(PROBLEM TO SOLVE) Please copy the entries below word for word, leaving every line as it appears.

(Stored entries)
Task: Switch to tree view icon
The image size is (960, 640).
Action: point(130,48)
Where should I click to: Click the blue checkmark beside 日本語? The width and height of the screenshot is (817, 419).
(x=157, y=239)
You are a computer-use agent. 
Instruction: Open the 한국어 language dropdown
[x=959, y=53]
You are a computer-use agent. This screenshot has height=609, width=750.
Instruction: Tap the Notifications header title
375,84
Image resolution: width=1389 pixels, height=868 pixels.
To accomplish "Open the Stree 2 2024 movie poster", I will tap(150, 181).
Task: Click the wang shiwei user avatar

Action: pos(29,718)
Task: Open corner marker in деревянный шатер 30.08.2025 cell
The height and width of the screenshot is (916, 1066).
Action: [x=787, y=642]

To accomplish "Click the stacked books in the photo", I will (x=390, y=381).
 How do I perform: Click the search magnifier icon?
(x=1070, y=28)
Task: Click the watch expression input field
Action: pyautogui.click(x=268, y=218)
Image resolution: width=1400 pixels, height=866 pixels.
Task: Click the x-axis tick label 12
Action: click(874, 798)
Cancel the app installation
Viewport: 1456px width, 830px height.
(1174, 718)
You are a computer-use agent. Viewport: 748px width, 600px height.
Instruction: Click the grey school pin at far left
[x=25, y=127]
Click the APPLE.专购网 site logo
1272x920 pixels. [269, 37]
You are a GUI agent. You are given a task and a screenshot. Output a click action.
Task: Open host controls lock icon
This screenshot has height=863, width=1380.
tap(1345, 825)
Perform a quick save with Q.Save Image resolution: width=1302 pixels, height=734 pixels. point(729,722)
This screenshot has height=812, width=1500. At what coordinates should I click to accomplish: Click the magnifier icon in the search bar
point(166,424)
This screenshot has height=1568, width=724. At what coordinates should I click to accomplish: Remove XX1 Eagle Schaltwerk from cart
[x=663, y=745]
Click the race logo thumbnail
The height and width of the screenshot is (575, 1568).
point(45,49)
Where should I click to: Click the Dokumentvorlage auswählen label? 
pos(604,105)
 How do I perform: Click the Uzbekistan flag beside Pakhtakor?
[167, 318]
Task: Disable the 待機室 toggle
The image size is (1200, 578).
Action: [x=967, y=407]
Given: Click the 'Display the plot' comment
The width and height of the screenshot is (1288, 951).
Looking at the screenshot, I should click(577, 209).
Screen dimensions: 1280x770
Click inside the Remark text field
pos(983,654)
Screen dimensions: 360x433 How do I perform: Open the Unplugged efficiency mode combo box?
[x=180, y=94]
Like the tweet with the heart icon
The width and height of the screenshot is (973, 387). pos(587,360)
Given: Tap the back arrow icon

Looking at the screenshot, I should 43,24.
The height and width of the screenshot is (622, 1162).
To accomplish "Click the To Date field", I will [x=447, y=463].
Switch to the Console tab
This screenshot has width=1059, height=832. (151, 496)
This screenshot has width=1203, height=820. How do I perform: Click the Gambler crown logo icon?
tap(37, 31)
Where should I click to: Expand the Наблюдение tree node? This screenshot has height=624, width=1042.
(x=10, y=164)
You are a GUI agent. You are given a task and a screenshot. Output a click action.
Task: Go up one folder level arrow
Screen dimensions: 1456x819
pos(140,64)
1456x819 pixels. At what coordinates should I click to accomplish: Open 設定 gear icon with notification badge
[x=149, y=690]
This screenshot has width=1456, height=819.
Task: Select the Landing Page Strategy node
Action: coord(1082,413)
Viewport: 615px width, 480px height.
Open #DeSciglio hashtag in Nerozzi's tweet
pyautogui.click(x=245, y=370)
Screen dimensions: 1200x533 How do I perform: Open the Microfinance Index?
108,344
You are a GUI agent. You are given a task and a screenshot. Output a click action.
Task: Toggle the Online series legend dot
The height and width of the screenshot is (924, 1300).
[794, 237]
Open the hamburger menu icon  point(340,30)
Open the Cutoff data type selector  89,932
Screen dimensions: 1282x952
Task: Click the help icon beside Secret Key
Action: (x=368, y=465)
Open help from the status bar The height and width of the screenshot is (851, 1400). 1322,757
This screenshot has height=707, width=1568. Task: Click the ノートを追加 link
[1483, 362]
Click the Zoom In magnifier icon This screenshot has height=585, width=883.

(CORRECT RESPONSE)
Task: Switch to tree view icon
The image size is (960, 640).
Action: point(130,48)
Where should I click to: Click the blue checkmark beside 日本語? The width and height of the screenshot is (817, 419).
(x=157, y=239)
You are a computer-use agent. 
Instruction: Open the 한국어 language dropdown
[x=959, y=53]
You are a computer-use agent. This screenshot has height=609, width=750.
Instruction: Tap the Notifications header title
375,84
Image resolution: width=1389 pixels, height=868 pixels.
To accomplish "Open the Stree 2 2024 movie poster", I will tap(150, 181).
Task: Click the wang shiwei user avatar

Action: pos(29,718)
Task: Open corner marker in деревянный шатер 30.08.2025 cell
The height and width of the screenshot is (916, 1066).
Action: [x=787, y=642]

To accomplish "Click the stacked books in the photo", I will (x=390, y=381).
 How do I perform: Click the search magnifier icon?
(x=1070, y=28)
Task: Click the watch expression input field
Action: pyautogui.click(x=268, y=218)
Image resolution: width=1400 pixels, height=866 pixels.
Task: Click the x-axis tick label 12
Action: click(874, 798)
Cancel the app installation
Viewport: 1456px width, 830px height.
(1174, 718)
You are a computer-use agent. Viewport: 748px width, 600px height.
Instruction: Click the grey school pin at far left
[x=25, y=127]
Click the APPLE.专购网 site logo
1272x920 pixels. [269, 37]
You are a GUI agent. You are given a task and a screenshot. Output a click action.
Task: Open host controls lock icon
This screenshot has height=863, width=1380.
tap(1345, 825)
Perform a quick save with Q.Save Image resolution: width=1302 pixels, height=734 pixels. point(729,722)
This screenshot has height=812, width=1500. At what coordinates should I click to accomplish: Click the magnifier icon in the search bar
point(166,424)
This screenshot has height=1568, width=724. At what coordinates should I click to accomplish: Remove XX1 Eagle Schaltwerk from cart
[x=663, y=745]
Click the race logo thumbnail
The height and width of the screenshot is (575, 1568).
point(45,49)
Where should I click to: Click the Dokumentvorlage auswählen label? 
pos(604,105)
 How do I perform: Click the Uzbekistan flag beside Pakhtakor?
[167, 318]
Task: Disable the 待機室 toggle
The image size is (1200, 578).
Action: [x=967, y=407]
Given: Click the 'Display the plot' comment
The width and height of the screenshot is (1288, 951).
Looking at the screenshot, I should click(577, 209).
Screen dimensions: 1280x770
Click inside the Remark text field
pos(983,654)
Screen dimensions: 360x433 How do I perform: Open the Unplugged efficiency mode combo box?
[x=180, y=94]
Like the tweet with the heart icon
The width and height of the screenshot is (973, 387). pos(587,360)
Given: Tap the back arrow icon

Looking at the screenshot, I should 43,24.
The height and width of the screenshot is (622, 1162).
To accomplish "Click the To Date field", I will [x=447, y=463].
Switch to the Console tab
This screenshot has width=1059, height=832. (151, 496)
This screenshot has width=1203, height=820. How do I perform: Click the Gambler crown logo icon?
tap(37, 31)
Where should I click to: Expand the Наблюдение tree node? This screenshot has height=624, width=1042.
(x=10, y=164)
You are a GUI agent. You are given a task and a screenshot. Output a click action.
Task: Go up one folder level arrow
Screen dimensions: 1456x819
pos(140,64)
1456x819 pixels. At what coordinates should I click to accomplish: Open 設定 gear icon with notification badge
[x=149, y=690]
This screenshot has width=1456, height=819.
Task: Select the Landing Page Strategy node
Action: coord(1082,413)
Viewport: 615px width, 480px height.
Open #DeSciglio hashtag in Nerozzi's tweet
pyautogui.click(x=245, y=370)
Screen dimensions: 1200x533 How do I perform: Open the Microfinance Index?
108,344
You are a GUI agent. You are given a task and a screenshot. Output a click action.
Task: Toggle the Online series legend dot
The height and width of the screenshot is (924, 1300).
[794, 237]
Open the hamburger menu icon  point(340,30)
Open the Cutoff data type selector  89,932
Screen dimensions: 1282x952
Task: Click the help icon beside Secret Key
Action: (x=368, y=465)
Open help from the status bar The height and width of the screenshot is (851, 1400). 1322,757
This screenshot has height=707, width=1568. Task: Click the ノートを追加 link
[1483, 362]
Click the Zoom In magnifier icon This screenshot has height=585, width=883.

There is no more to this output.